Total: 60 minutes of work time, 40 minutes of wall-clock time.

At scale with more agents, the compression is more significant. This is the mechanical source of "compound velocity" — not working faster, but eliminating the serial wait time between agents. The lesson on compound velocity in this track (Lesson 221) walks through the math in detail.

Lesson 219 Drill

Take any two open tickets in your current project. Map the full set of files each ticket touches. Do they overlap? If not, document the dispatch plan: branch names, authorized file lists, findings per agent, and the "DO NOT MODIFY" list for each.

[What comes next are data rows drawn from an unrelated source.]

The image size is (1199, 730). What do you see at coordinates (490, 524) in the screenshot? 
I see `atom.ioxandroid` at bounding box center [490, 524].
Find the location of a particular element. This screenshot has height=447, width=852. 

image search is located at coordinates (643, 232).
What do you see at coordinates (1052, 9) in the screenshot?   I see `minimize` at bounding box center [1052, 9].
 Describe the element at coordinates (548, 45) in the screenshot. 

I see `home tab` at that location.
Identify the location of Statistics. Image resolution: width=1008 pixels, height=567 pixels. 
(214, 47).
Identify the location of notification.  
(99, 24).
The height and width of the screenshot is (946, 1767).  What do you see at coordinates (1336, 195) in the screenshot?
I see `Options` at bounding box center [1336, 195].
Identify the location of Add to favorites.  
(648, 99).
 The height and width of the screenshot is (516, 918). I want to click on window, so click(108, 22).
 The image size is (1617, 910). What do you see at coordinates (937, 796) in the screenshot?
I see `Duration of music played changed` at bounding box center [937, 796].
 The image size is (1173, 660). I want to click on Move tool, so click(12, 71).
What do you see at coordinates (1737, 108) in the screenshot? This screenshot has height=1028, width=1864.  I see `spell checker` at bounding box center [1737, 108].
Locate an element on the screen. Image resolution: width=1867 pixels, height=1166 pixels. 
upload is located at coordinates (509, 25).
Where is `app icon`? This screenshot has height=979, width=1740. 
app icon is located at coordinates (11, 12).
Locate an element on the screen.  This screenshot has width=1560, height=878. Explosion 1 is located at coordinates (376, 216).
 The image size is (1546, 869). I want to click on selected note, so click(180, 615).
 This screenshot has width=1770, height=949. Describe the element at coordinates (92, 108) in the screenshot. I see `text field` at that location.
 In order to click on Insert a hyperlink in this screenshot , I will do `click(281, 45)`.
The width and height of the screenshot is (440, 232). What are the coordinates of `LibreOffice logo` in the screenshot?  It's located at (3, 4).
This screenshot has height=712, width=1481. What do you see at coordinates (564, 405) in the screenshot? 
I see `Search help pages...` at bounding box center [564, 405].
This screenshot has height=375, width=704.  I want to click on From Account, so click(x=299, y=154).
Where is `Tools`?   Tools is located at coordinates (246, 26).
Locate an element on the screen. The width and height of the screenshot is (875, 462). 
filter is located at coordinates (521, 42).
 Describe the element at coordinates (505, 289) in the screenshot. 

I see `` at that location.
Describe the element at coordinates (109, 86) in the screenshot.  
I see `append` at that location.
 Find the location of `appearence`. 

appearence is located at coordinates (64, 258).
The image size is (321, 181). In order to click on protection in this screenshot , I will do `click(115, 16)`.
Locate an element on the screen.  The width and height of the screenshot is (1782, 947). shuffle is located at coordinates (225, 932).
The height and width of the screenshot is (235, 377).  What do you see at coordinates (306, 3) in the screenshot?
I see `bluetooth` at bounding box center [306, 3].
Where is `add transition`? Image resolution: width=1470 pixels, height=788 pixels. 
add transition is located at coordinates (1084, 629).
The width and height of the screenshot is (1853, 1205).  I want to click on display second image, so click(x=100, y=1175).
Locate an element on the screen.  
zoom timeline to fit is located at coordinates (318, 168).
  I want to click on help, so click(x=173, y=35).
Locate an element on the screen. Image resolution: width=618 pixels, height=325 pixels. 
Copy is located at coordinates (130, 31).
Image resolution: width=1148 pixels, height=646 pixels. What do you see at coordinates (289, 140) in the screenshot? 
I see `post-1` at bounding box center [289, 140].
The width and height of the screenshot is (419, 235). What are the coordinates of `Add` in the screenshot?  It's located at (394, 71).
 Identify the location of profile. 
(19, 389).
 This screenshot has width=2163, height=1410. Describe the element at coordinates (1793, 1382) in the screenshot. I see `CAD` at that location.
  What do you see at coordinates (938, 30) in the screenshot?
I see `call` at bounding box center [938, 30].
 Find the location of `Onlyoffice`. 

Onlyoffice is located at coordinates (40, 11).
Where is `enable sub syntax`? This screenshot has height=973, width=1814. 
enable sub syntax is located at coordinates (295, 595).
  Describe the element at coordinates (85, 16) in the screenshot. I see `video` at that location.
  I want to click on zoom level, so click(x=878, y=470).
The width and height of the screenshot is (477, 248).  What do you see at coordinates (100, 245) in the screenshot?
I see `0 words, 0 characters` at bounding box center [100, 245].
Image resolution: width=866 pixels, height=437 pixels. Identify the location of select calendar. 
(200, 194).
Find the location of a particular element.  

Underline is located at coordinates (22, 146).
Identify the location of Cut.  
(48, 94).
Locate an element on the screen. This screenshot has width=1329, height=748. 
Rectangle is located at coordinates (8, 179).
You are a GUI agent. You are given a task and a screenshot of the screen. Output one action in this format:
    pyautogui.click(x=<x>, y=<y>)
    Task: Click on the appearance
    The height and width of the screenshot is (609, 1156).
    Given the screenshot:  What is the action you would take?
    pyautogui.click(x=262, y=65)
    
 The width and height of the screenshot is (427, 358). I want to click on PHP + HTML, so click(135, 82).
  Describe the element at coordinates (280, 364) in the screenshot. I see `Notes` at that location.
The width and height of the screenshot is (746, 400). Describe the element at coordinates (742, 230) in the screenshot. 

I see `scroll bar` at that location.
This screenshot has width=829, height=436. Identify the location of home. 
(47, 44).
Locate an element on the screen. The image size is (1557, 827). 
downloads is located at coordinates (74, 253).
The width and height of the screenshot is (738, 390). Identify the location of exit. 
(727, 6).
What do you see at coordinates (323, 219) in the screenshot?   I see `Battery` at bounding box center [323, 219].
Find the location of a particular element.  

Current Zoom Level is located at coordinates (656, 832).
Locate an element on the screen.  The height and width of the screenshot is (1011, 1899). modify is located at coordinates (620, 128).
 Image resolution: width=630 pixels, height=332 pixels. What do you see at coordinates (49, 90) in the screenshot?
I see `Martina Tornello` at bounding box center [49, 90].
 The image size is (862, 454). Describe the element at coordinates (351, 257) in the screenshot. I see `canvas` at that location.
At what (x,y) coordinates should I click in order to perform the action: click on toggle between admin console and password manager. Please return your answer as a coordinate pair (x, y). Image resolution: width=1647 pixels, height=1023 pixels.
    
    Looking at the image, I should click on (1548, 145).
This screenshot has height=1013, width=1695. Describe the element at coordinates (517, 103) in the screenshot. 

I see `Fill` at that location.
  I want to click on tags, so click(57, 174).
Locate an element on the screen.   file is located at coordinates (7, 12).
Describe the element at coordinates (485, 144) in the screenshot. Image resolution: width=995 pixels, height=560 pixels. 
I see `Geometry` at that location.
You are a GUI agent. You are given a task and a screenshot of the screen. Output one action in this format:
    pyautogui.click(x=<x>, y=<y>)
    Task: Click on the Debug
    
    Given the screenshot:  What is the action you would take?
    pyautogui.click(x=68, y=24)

Run them in parallel. Measure the wall-clock time compared to sequential execution. The delta is your parallelism dividend — time reclaimed by eliminating serialization.

Bottom Line

Parallel agent dispatch is not advanced technique. It is the natural consequence of recognizing that independent work has no serialization requirement. The discipline is in the territorial analysis: assign non-overlapping files, document explicit constraints, surface scope expansions rather than acting on them. When those three practices hold, four agents working simultaneously produces no more conflicts than one agent working alone — and delivers in a fraction of the wall-clock time.